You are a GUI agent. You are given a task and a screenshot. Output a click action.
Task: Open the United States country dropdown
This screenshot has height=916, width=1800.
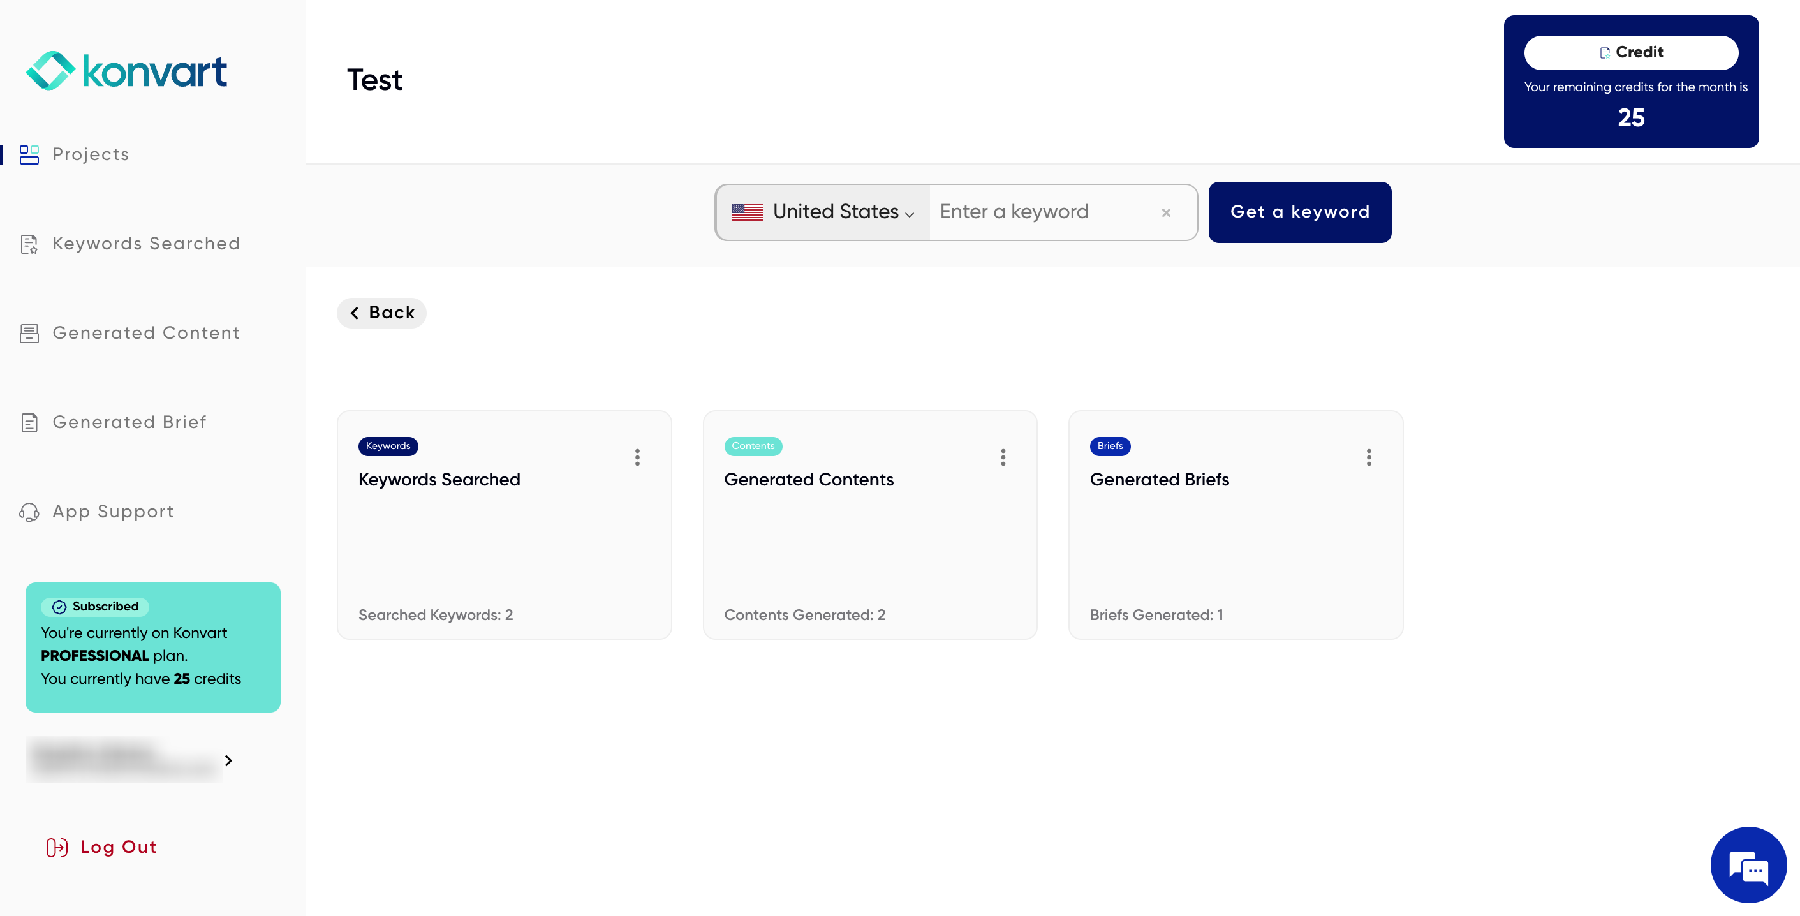(x=821, y=212)
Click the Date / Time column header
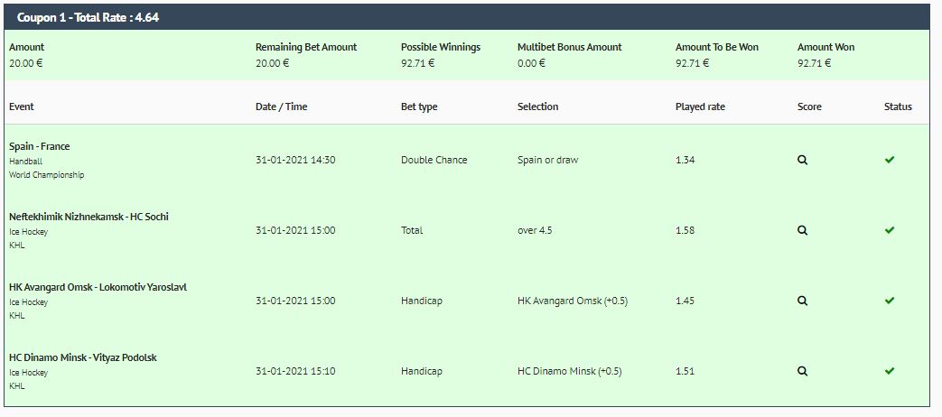Image resolution: width=942 pixels, height=417 pixels. click(x=281, y=107)
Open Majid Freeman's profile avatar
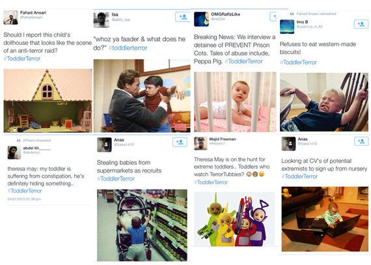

_ _ _ _ _

◆ Exercise goal: Find the word "Open" in the entries, then copy out every line that has it.

◆ Result:
Task: Open the United States country dropdown
Open Majid Freeman's profile avatar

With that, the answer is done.